About this exercise:
A verbatim copy of every record is required, and no pictures should be included.
------------------------------------
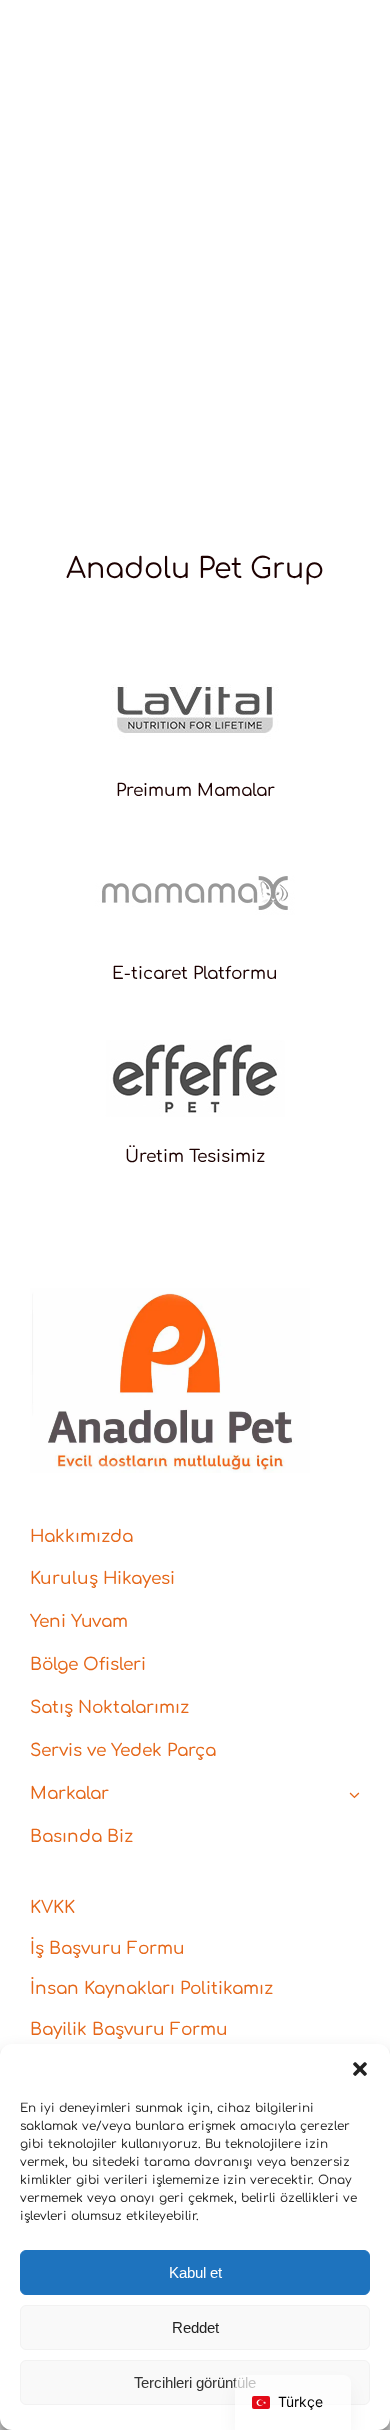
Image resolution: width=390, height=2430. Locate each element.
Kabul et (195, 2272)
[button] (360, 2069)
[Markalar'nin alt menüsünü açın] (354, 1794)
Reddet (195, 2327)
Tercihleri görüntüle (195, 2382)
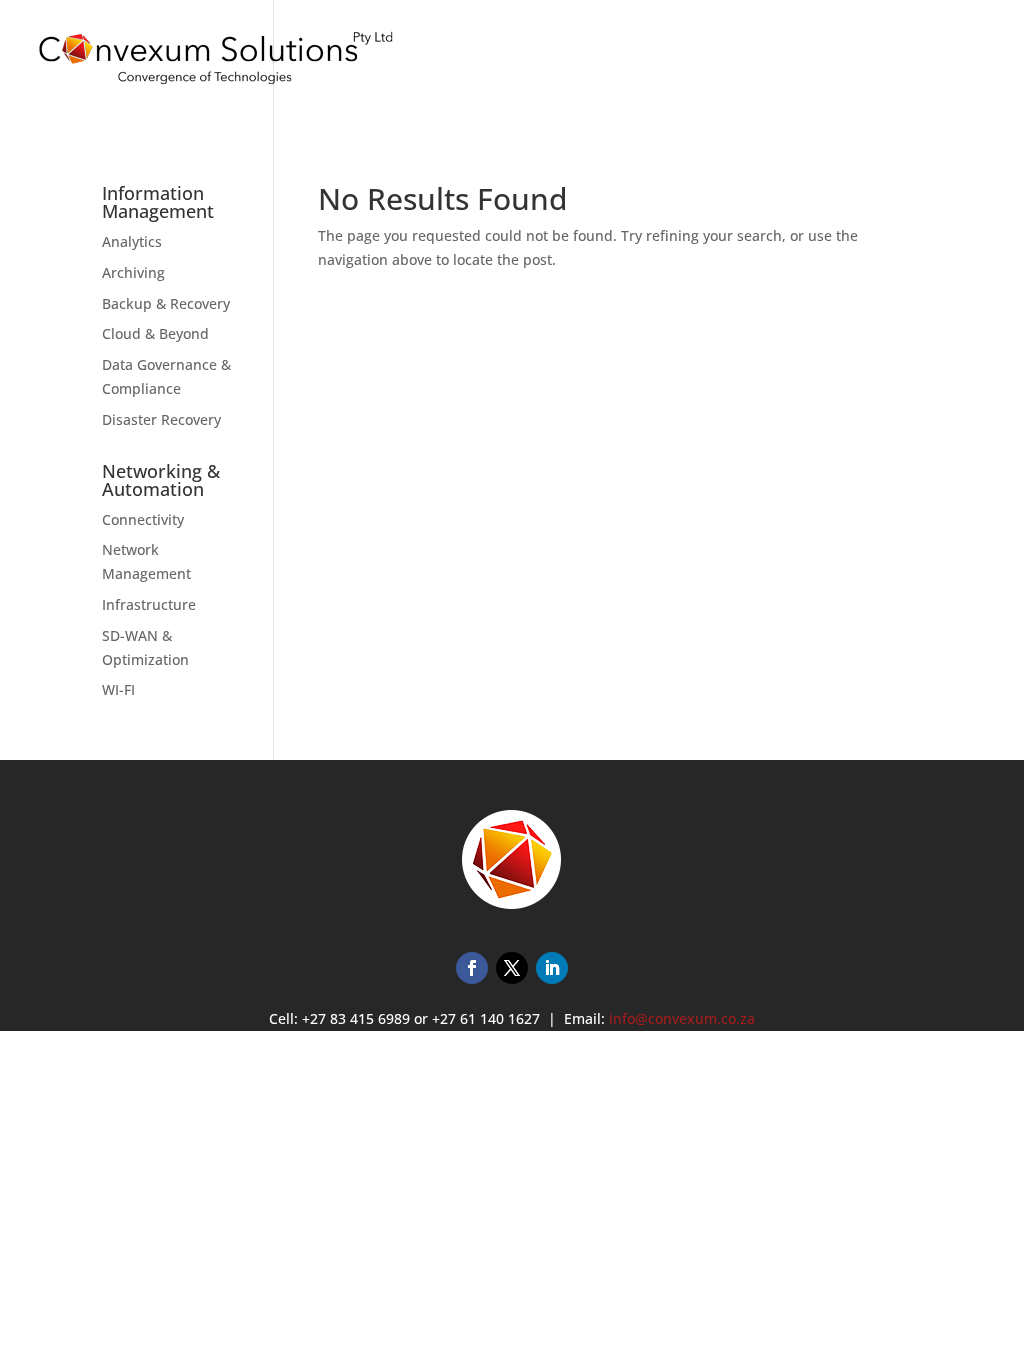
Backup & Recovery (166, 303)
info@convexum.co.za (682, 1018)
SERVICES (681, 64)
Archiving (133, 272)
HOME (607, 64)
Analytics (132, 241)
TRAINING (785, 64)
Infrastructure (149, 604)
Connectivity (143, 519)
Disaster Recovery (161, 419)
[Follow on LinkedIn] (552, 968)
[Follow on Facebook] (472, 968)
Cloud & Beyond (155, 333)
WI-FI (118, 689)
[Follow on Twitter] (512, 968)
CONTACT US (952, 64)
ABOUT (864, 64)
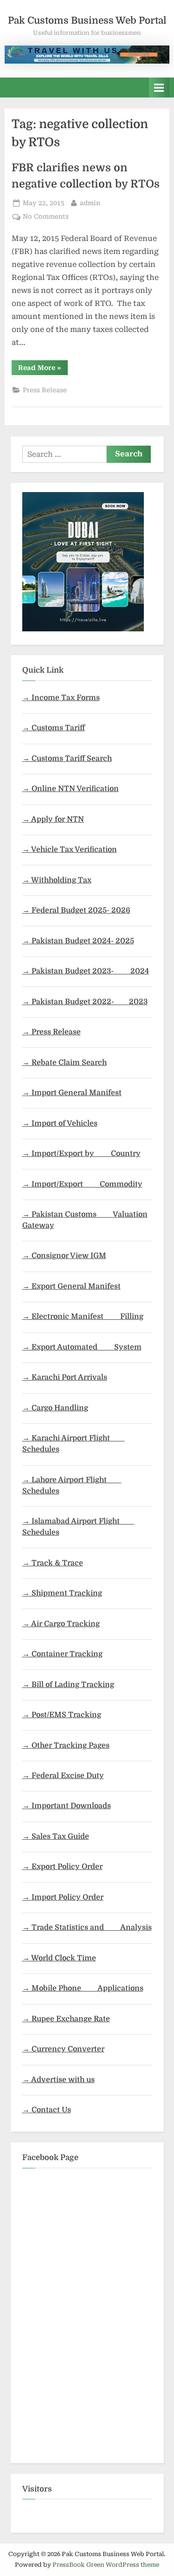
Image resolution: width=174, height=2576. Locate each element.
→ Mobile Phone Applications (82, 1988)
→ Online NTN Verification (70, 789)
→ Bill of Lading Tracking (68, 1685)
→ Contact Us (46, 2110)
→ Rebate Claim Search (64, 1062)
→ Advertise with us (58, 2080)
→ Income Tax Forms (61, 698)
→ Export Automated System (82, 1347)
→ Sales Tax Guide (55, 1836)
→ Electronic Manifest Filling (82, 1316)
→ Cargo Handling (55, 1408)
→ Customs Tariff (53, 728)
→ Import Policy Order (62, 1897)
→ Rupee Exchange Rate (66, 2019)
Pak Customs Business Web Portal (87, 20)
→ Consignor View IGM (64, 1256)
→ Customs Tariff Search (67, 758)
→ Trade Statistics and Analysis (87, 1927)
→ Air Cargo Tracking (61, 1624)
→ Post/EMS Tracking (61, 1715)
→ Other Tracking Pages (66, 1745)
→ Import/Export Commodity (82, 1184)
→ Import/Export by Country (81, 1153)
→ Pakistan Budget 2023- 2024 (85, 971)
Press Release (45, 390)
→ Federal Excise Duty (63, 1775)
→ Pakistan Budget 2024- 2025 (78, 941)
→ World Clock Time (59, 1958)
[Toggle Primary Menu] (159, 87)
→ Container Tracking (62, 1654)
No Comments (46, 217)
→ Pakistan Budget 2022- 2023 (85, 1002)
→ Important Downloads (66, 1806)
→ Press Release (51, 1032)
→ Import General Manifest (72, 1093)
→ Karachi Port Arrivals (64, 1377)
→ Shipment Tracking (62, 1593)
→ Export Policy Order (62, 1866)
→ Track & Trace (52, 1563)
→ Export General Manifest (71, 1286)
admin (90, 203)
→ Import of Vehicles (59, 1123)
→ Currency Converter (63, 2049)
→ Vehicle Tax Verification (69, 849)
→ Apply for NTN (53, 819)
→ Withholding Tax (56, 880)
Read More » (43, 369)
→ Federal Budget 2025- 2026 (76, 910)
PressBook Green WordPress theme (105, 2564)
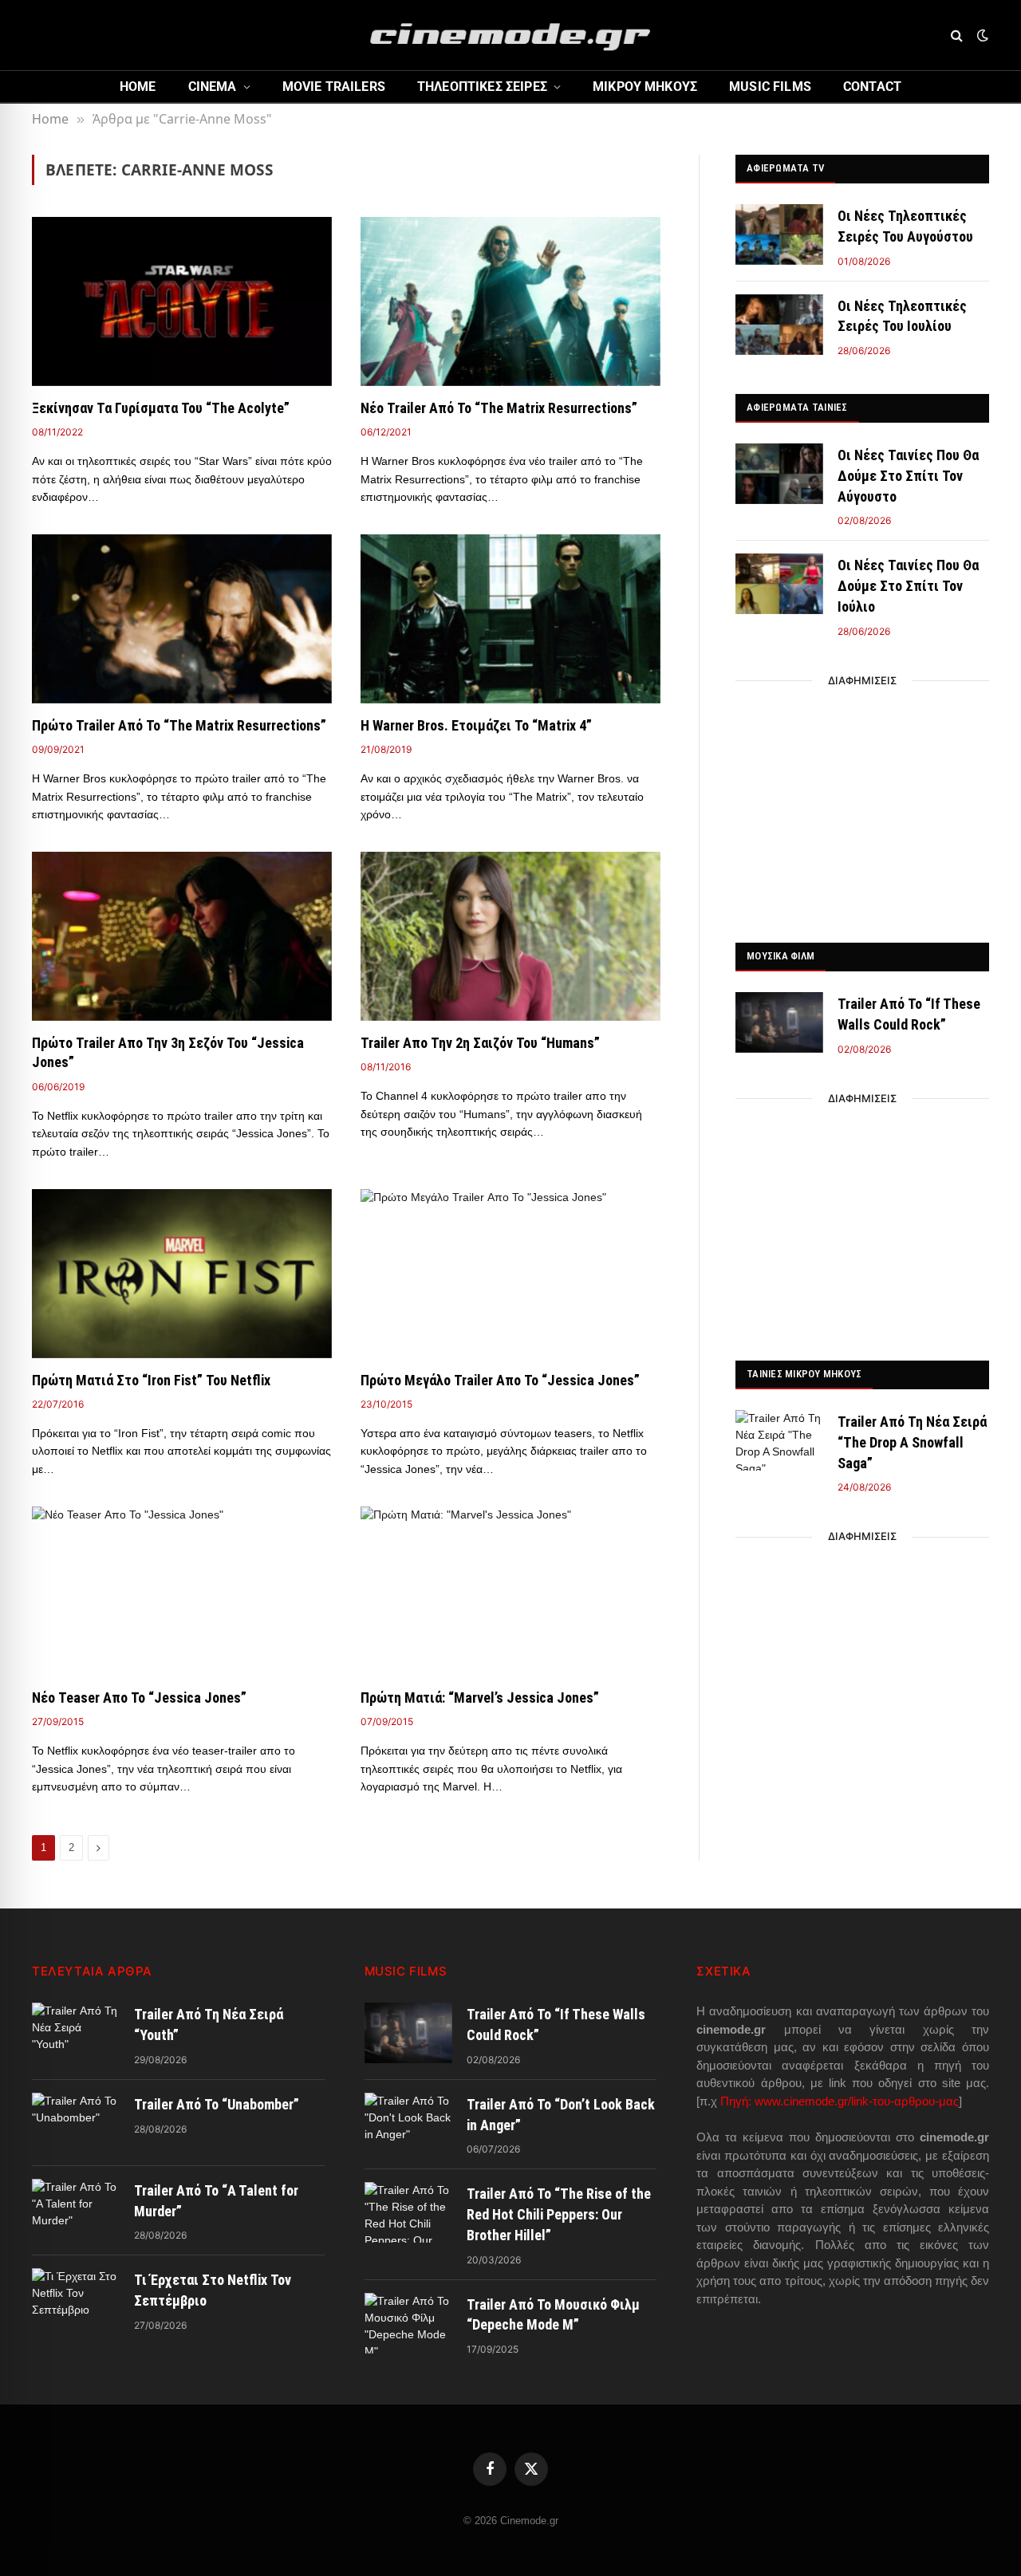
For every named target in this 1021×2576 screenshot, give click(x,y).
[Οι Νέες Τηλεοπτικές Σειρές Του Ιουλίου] (779, 324)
------------------------------------
Completed exercise:
Image resolution: width=390, height=2430. Locate each element.
Kabul et (195, 2272)
[button] (360, 2069)
[Markalar'nin alt menüsünü açın] (354, 1794)
Reddet (195, 2327)
Tercihleri görüntüle (195, 2382)
Backup & Recovery (166, 303)
info@convexum.co.za (682, 1018)
SERVICES (681, 64)
Archiving (133, 272)
HOME (607, 64)
Analytics (132, 241)
TRAINING (785, 64)
Infrastructure (149, 604)
Connectivity (143, 519)
Disaster Recovery (161, 419)
[Follow on LinkedIn] (552, 968)
[Follow on Facebook] (472, 968)
Cloud & Beyond (155, 333)
WI-FI (118, 689)
[Follow on Twitter] (512, 968)
CONTACT US (952, 64)
ABOUT (864, 64)
Image resolution: width=174, height=2576. Locate each element.
→ Mobile Phone Applications (82, 1988)
→ Online NTN Verification (70, 789)
→ Bill of Lading Tracking (68, 1685)
→ Contact Us (46, 2110)
→ Rebate Claim Search (64, 1062)
→ Advertise with us (58, 2080)
→ Income Tax Forms (61, 698)
→ Export Automated System (82, 1347)
→ Sales Tax Guide (55, 1836)
→ Electronic Manifest Filling (82, 1316)
→ Cargo Handling (55, 1408)
→ Customs Tariff (53, 728)
→ Import Policy Order (62, 1897)
→ Rupee Exchange Rate (66, 2019)
Pak Customs Business Web Portal (87, 20)
→ Consignor View IGM (64, 1256)
→ Customs Tariff Search (67, 758)
→ Trade Statistics and Analysis (87, 1927)
→ Air Cargo Tracking (61, 1624)
→ Post/EMS Tracking (61, 1715)
→ Other Tracking Pages (66, 1745)
→ Import/Export Commodity (82, 1184)
→ Import/Export by Country (81, 1153)
→ Pakistan Budget 2023- 2024 (85, 971)
Press Release (45, 390)
→ Federal Excise Duty (63, 1775)
→ Pakistan Budget 2024- 2025 (78, 941)
→ World Clock Time (59, 1958)
[Toggle Primary Menu] (159, 87)
→ Container Tracking (62, 1654)
No Comments (46, 217)
→ Pakistan Budget 2022- 2023 (85, 1002)
→ Important Downloads (66, 1806)
→ Press Release (51, 1032)
→ Import General Manifest (72, 1093)
→ Karachi Port Arrivals (64, 1377)
→ Shipment Tracking (62, 1593)
→ Export Policy Order (62, 1866)
→ Track & Trace (52, 1563)
→ Export General Manifest (71, 1286)
admin (90, 203)
→ Import of Vehicles (59, 1123)
→ Currency Converter (63, 2049)
→ Vehicle Tax Verification (69, 849)
→ Apply for NTN (53, 819)
→ Withholding Tax (56, 880)
Read More » (43, 369)
→ Federal Budget 2025- 2026 (76, 910)
PressBook Green WordPress theme (105, 2564)
For every named target in this 1021×2576 screenshot, give click(x,y).
[Οι Νέες Τηλεοπτικές Σειρές Του Ιουλίου] (779, 324)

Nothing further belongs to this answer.